Sophie of Gavaldon is convinced that she was sent to the School for Evil by mistake, but as Netflix’s The School For Good and Evil movie progresses, it’s quite clear that Sophie’s “goodness” isn’t School for Good material. Adapted from Soman Chainani’s book series of the same name, The School for Good and Evil is a play on the fairytale formula where not everything is black and white or purely good and evil. Initially picked up by Universal Pictures for its film rights in 2013, the movie only made significant progress in 2020 when Netflix took over, immediately signing on Ghostbusters‘ director Paul Feig for the project.
The vain Sophie, played by Sophia Anne Caruso, dreams of leaving Gavaldon for a life of adventure, specifically one that involves princes, tiaras, and an adoration for her beauty. So when she and her best friend, Agatha (Sofia Wylie), are kidnapped to the magical, prestigious School For Good and Evil, her excitement falters as she realizes that Agatha is dropped off at her dream school and not her. While Sophie did indeed look like the princesses she reads about in her fairytale storybooks, her soul is more akin to a witch’s darkness.
Why Sophie Believed She Was In The Wrong School
While The School for Good and Evil movie didn’t have time to explore the internal dimensions of each character, it does a decent job at capturing best friends Agatha (Sofia Wylie from High School Musical: The Musical: The Series) and Sophie’s book essence on screen. In both the book and the movie, Sophie, by definition, is an extremely conceited and shallow girl who basically believes “good people are always beautiful people.” Added to the fact that she loves fairytales, the constant depiction of beauty as a standard of goodness is heavily reinforced, garnering her the constant position that her beauty makes her special to a point where it’s worthy of celebration. Hence, her vanity blinds her into the conjecture that the giant, grotesque crow wrongfully delivered her to the School for Evil, because, in her mind, her goodness is evident in her appearance. However, as time passes and classes ensue, Sophie’s education under the tutelage of Lady Lesso (played by Old Guard‘s Charlize Theron) brings out her self-centeredness and determination to get what she wants at the expense of others.

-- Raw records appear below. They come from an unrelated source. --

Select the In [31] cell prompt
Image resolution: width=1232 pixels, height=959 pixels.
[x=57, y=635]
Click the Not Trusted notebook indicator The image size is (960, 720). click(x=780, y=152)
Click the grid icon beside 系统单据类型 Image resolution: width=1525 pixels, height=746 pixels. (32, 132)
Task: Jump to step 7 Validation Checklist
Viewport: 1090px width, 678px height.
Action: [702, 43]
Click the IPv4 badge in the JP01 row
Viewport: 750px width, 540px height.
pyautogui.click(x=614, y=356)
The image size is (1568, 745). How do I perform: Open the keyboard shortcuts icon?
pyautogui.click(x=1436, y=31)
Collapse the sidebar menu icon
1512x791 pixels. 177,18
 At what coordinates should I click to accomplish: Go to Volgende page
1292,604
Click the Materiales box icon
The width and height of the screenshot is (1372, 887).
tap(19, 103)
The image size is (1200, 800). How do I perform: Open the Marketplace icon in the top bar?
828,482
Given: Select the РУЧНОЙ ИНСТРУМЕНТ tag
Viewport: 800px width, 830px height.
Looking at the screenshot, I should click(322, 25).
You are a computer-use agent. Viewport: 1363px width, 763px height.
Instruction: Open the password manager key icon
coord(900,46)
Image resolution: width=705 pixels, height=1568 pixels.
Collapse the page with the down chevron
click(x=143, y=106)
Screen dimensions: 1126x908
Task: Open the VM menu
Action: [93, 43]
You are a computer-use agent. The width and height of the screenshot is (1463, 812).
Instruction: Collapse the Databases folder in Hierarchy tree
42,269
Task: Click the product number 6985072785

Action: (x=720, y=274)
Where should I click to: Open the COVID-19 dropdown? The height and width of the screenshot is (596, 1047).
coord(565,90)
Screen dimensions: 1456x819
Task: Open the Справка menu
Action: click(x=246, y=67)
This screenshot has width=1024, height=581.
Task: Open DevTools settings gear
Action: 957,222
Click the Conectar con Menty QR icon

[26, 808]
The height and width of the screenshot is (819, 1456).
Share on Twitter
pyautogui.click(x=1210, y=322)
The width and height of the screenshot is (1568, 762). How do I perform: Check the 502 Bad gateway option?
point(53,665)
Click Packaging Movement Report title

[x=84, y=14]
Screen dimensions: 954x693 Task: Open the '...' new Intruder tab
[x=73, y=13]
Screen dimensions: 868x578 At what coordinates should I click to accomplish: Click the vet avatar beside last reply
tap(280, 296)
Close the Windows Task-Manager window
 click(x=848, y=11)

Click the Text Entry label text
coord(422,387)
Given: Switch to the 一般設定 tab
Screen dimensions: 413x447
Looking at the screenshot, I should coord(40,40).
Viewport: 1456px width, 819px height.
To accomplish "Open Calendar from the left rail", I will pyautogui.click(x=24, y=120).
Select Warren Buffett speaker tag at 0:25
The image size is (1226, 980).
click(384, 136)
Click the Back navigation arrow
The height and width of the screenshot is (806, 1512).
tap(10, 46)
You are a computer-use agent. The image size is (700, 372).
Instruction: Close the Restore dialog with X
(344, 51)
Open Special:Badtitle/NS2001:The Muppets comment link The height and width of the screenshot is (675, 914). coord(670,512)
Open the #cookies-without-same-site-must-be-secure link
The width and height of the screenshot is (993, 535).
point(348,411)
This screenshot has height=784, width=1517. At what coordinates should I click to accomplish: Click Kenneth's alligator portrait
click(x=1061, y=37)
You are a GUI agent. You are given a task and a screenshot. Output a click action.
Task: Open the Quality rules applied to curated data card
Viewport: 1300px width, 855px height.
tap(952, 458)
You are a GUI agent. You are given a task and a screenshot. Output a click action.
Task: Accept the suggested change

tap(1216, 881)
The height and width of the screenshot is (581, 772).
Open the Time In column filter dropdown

Hints Sophie Was Always In The Right School
Sophie was always meant to be in the School for Evil, and it shows. When the crow disposes Agatha at the School for Good, Sophie is quick to complain, “You’re supposed to drop me there, not her!” showcasing that she doesn’t believe Agatha deserves to be there. Every time Agatha and Sophie meet at the shared mess hall where Nevers and Evers dine, Sophie’s requests are entirely self-motivated with all of their conversations revolving around her difficulties and her goals. This includes her schemes to make The School for Good and Evil character Tedros (Jamie Flatters) fall in love with her, badgering the professors to let them switch schools, and confronting the School Master (Laurence Fishburne) about the “error” in their respective admissions. Not to mention Sophie’s underhanded envy towards her best friend whose done nothing but protect and help her, yet she returns the favor by teaming up with an evil warlock, Kit Young’s Rafal.
Sophie’s ambition and egocentric persona reflects a grayish morality that’s telling of her worst and default impulses which justifies her primary evil categorization. However, Netflix’s The School for Good and Evil also affords Sophie’s character the ability to rise above instinct, saving Agatha in the final act. Ultimately, the School for Good and Evil‘s classification of its students doesn’t matter, may they be Never or Ever, the choices that they make are what defines them in the end.